(1.) THERE are two questions of law in this reference. The questions are referred to this Court by the Tribunal at the instance of the Department. The questions read thus :
(2.) THE assessees are individuals. The assessment years involved are 1959 60 and 1960 61. They have been partners in the firm styled Damodar Anandji which had income from business in India and also income arising or accruing in Portuguese East Africa. The assessments were made and demands were raised. The demands were subsequently revised but that aspect of the matter is not relevant for the purpose of deciding the issue before us.
(3.) IT is submitted before us by Dr.
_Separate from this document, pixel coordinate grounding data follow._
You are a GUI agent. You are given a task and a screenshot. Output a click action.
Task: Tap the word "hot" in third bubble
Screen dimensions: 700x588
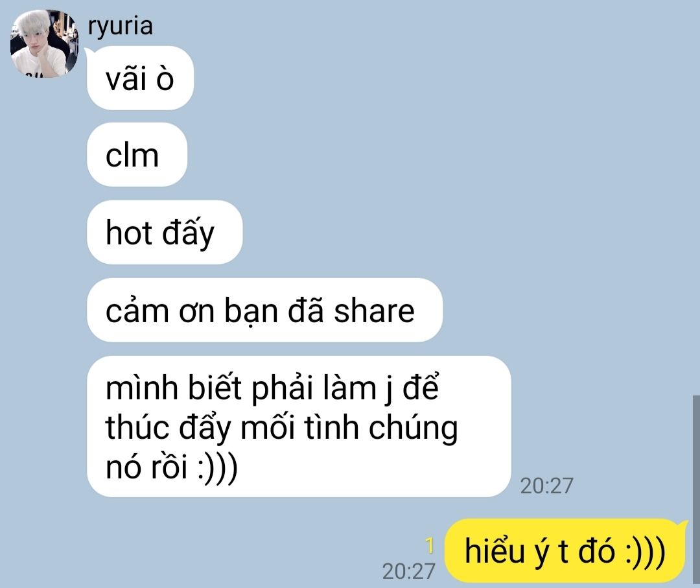tap(129, 233)
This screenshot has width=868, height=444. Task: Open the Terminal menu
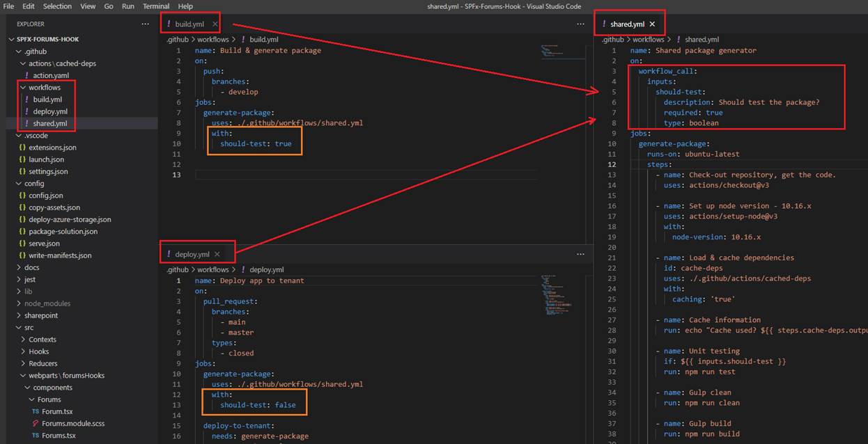click(x=156, y=6)
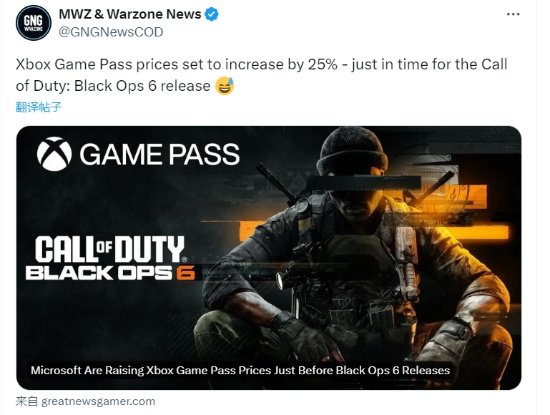Viewport: 550px width, 415px height.
Task: Click the Xbox sphere logo in the card
Action: (x=54, y=154)
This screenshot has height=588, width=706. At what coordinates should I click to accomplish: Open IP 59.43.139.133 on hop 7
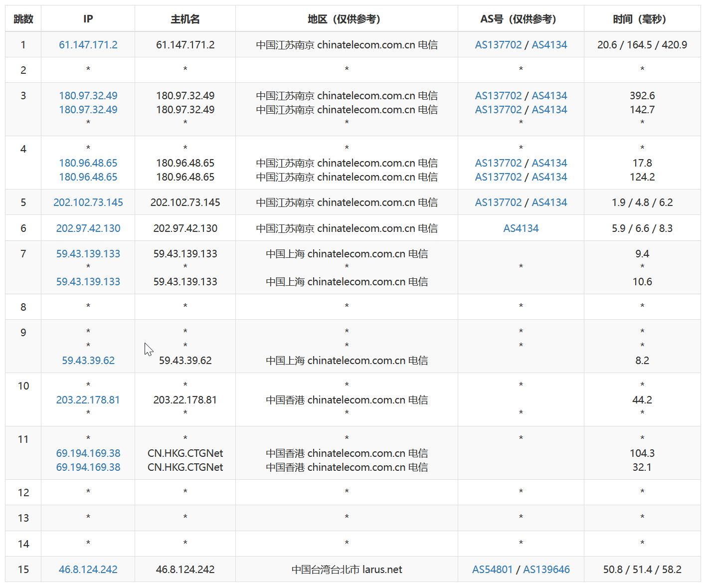coord(88,253)
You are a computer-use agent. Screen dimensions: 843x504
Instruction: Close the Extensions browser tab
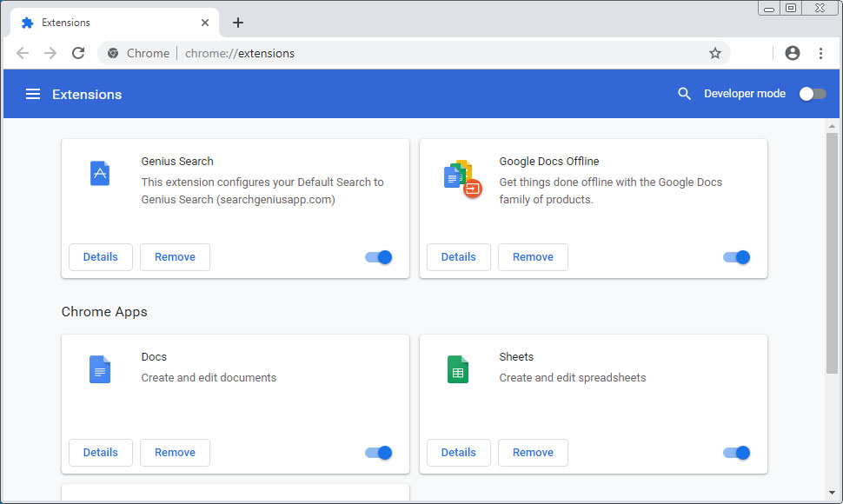(x=205, y=23)
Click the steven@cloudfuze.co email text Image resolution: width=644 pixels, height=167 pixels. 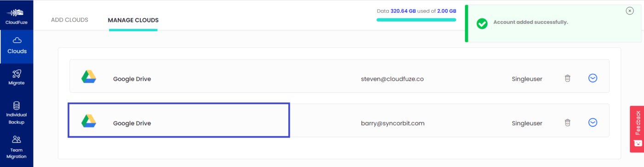pyautogui.click(x=392, y=79)
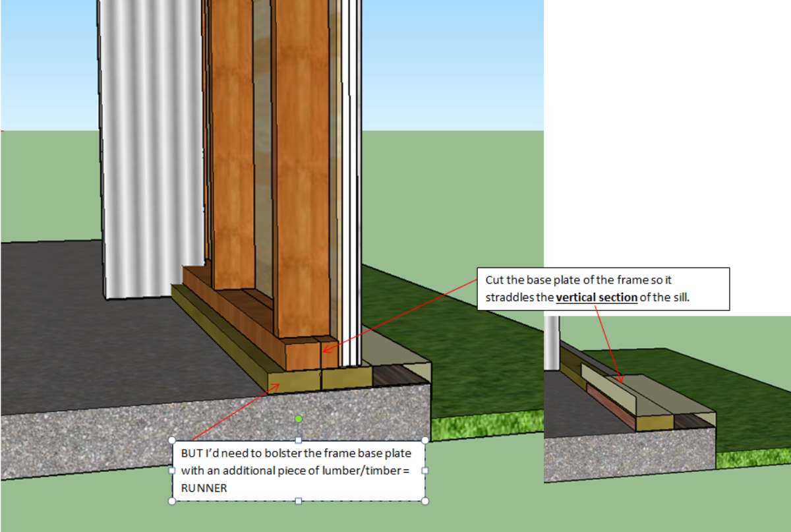Select the top-right corner resize handle
This screenshot has width=791, height=532.
[425, 440]
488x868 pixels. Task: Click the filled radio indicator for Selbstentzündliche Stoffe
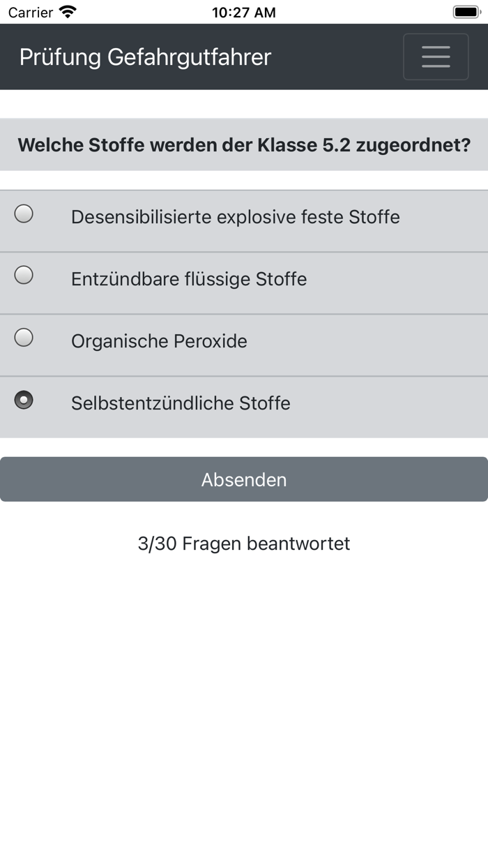pos(24,398)
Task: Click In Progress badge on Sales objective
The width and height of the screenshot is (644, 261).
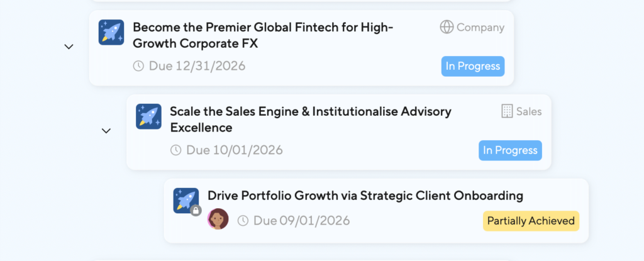Action: click(510, 150)
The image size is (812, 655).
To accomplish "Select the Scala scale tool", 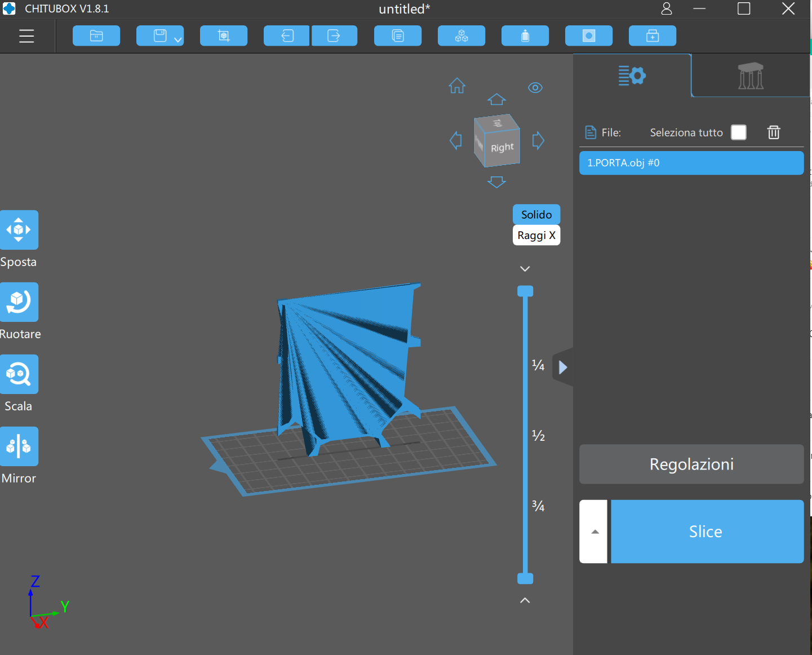I will (x=19, y=374).
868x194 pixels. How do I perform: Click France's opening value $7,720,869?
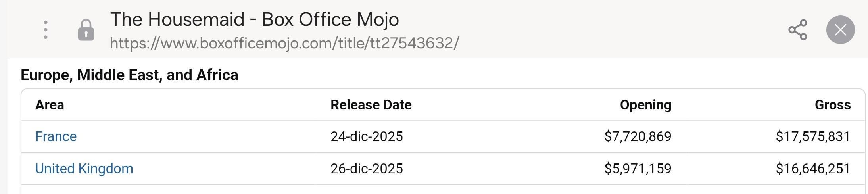tap(638, 136)
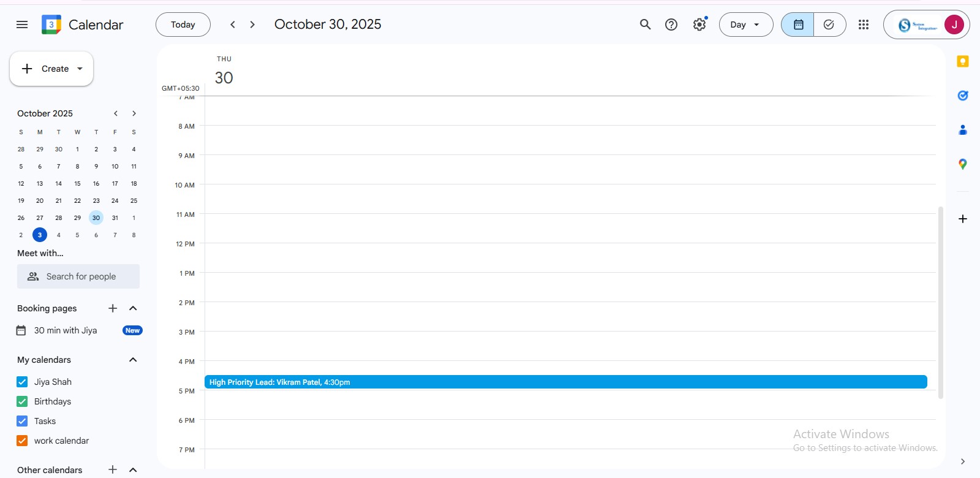
Task: Open Google Maps in side panel
Action: click(963, 164)
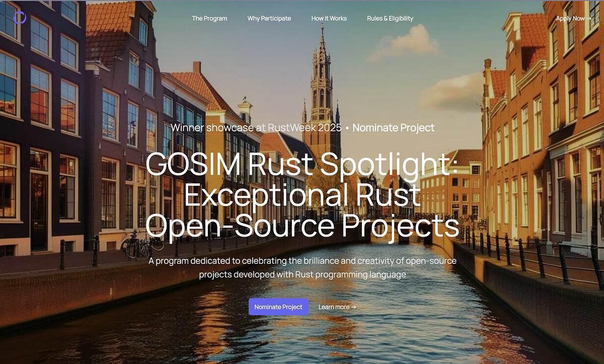This screenshot has width=604, height=364.
Task: Click Nominate Project in the tagline
Action: point(393,127)
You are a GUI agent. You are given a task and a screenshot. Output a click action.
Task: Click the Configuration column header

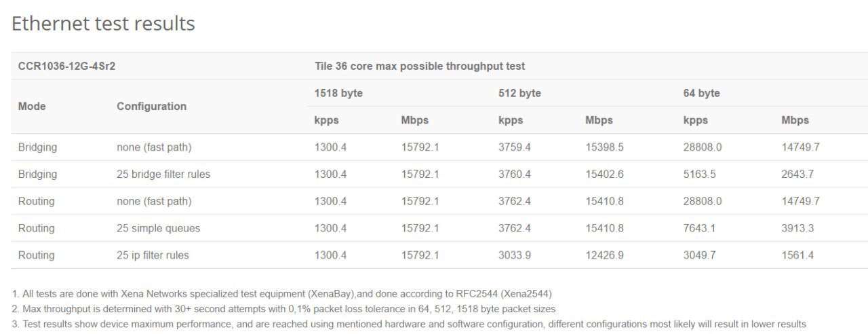151,107
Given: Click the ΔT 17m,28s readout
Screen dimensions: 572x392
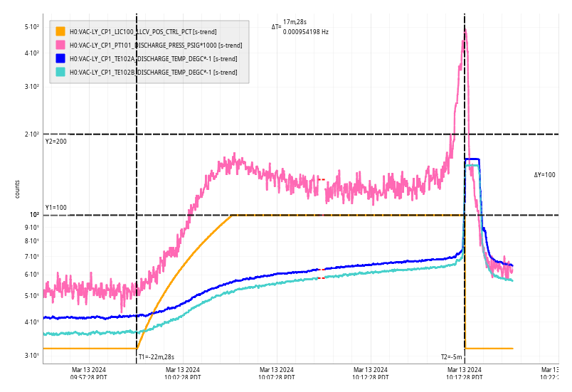Looking at the screenshot, I should pos(293,23).
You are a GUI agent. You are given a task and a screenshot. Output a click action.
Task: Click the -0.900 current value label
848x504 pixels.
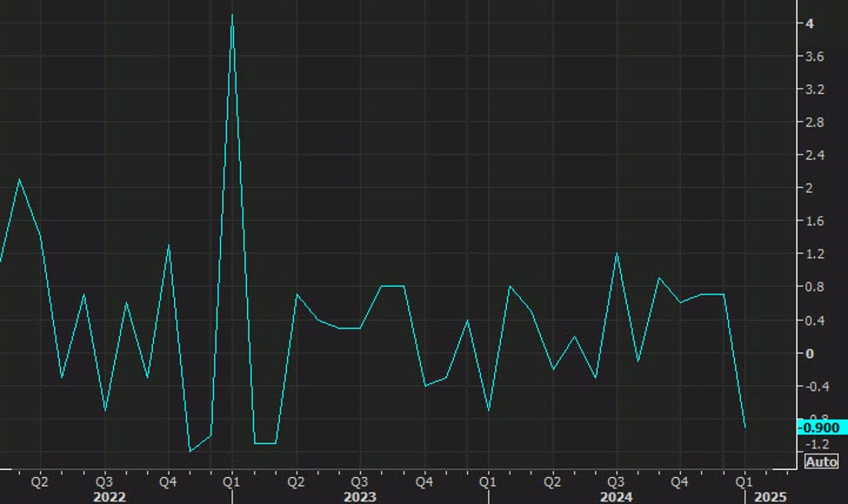819,427
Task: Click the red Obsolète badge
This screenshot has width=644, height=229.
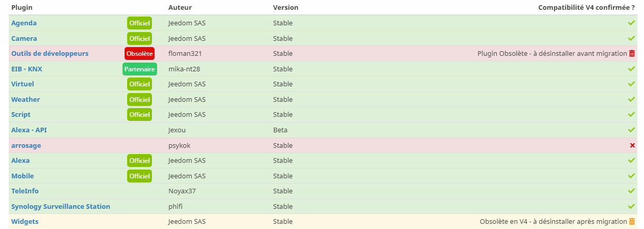Action: point(140,53)
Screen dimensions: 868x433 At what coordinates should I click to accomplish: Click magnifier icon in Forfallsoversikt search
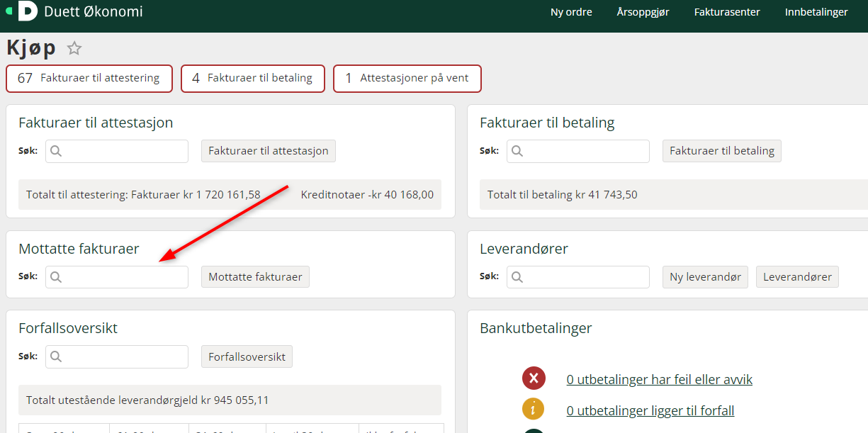(x=56, y=356)
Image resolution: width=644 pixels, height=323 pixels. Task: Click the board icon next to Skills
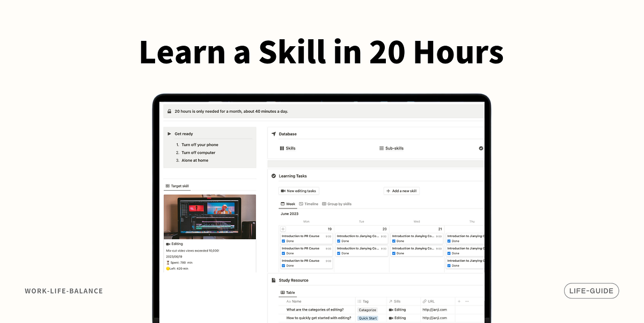coord(282,148)
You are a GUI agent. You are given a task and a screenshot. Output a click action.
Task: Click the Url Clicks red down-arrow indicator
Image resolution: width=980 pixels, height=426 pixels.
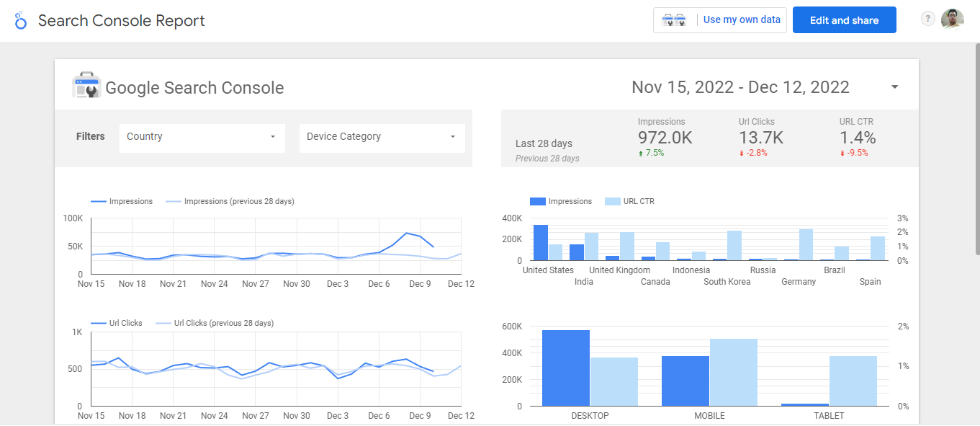[741, 153]
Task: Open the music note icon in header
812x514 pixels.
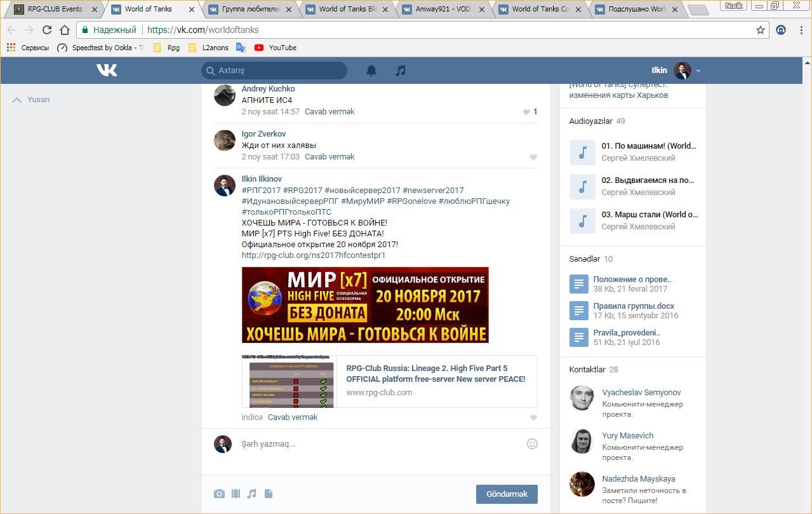Action: pyautogui.click(x=400, y=71)
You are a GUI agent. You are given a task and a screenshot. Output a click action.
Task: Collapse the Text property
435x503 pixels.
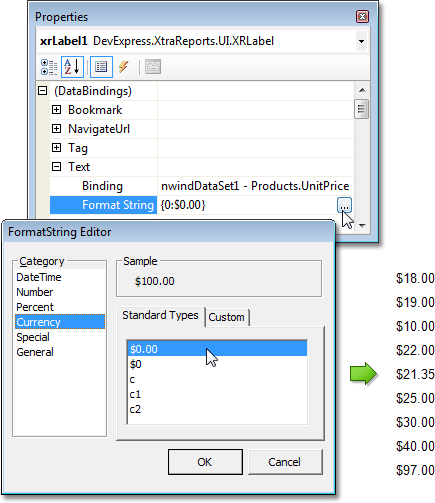pyautogui.click(x=57, y=167)
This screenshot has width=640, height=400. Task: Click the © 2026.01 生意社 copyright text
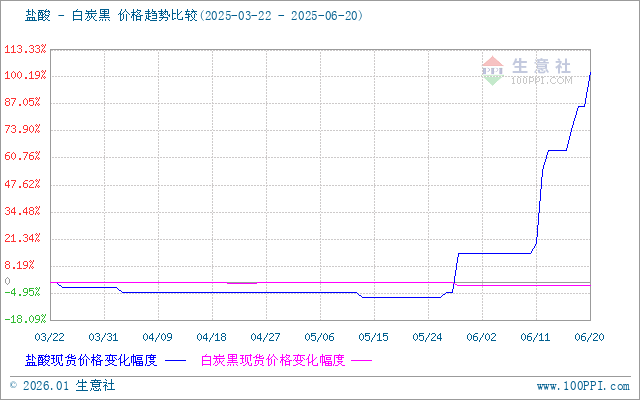(x=62, y=385)
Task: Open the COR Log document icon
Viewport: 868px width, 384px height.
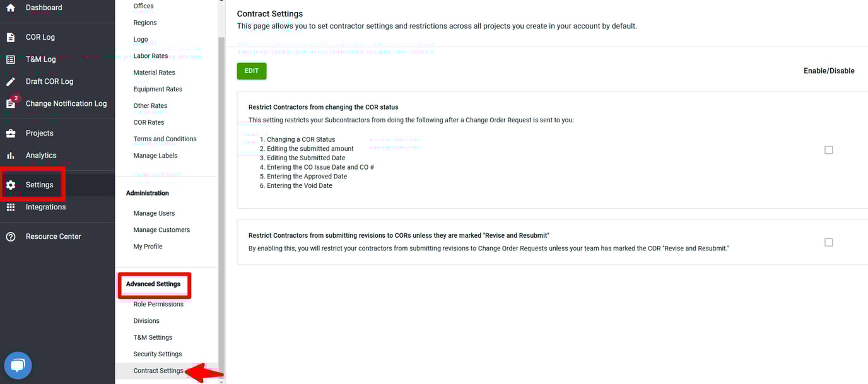Action: [11, 37]
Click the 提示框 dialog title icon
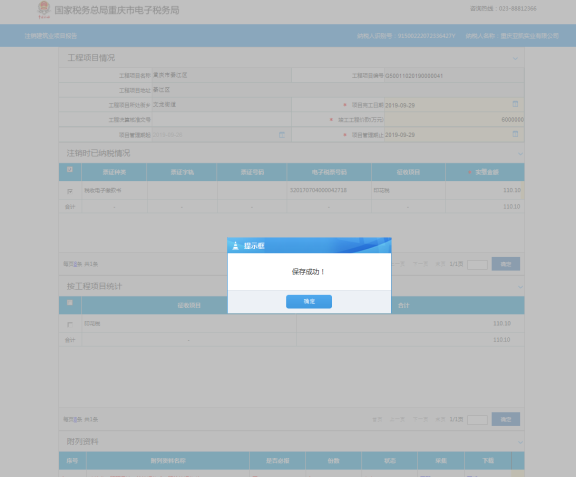 [236, 246]
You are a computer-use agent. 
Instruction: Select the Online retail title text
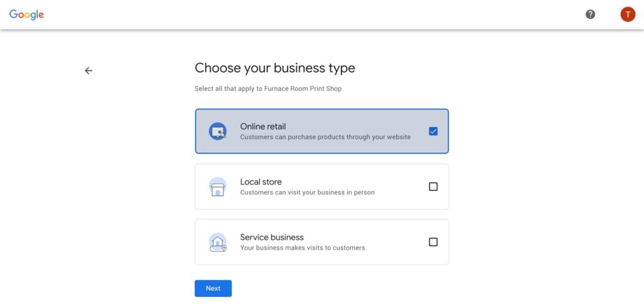point(263,126)
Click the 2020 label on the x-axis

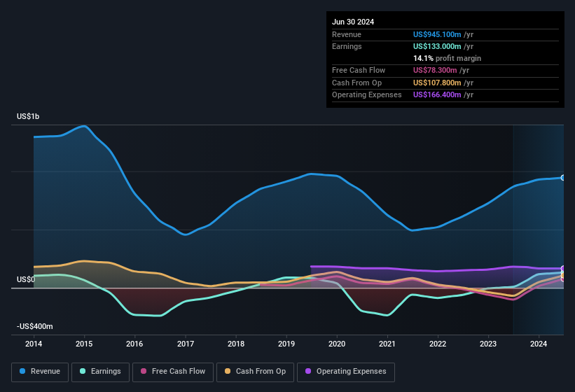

Balasubramanian, learned counsel for the Department, that the Tribunal did not appreciate the purport and the scope of S. 91(1) of the IT Act, 1961, correctly. The plain meaning of the provision was stated to be that the double income tax relief was in respect of the foreign income and the provisions for not treating the assessees as in default under S. 220(7) were also in respect of tax due on foreign income and that, therefore, the provisions of S. 220(7) would operate in respect of tax due as reduced by the amount of double income tax relief. In support of his contention, Dr. Balasubramanian placed reliance on the Madras High Court's decisions in M. M. Muthuwappa vs. Addl. ITO (1952) 21 ITR 344 (Mad) : TC52R.308 and S. Manickam Chettiar vs. ITO (1976) 104 ITR 283 (Mad) : TC52R.320.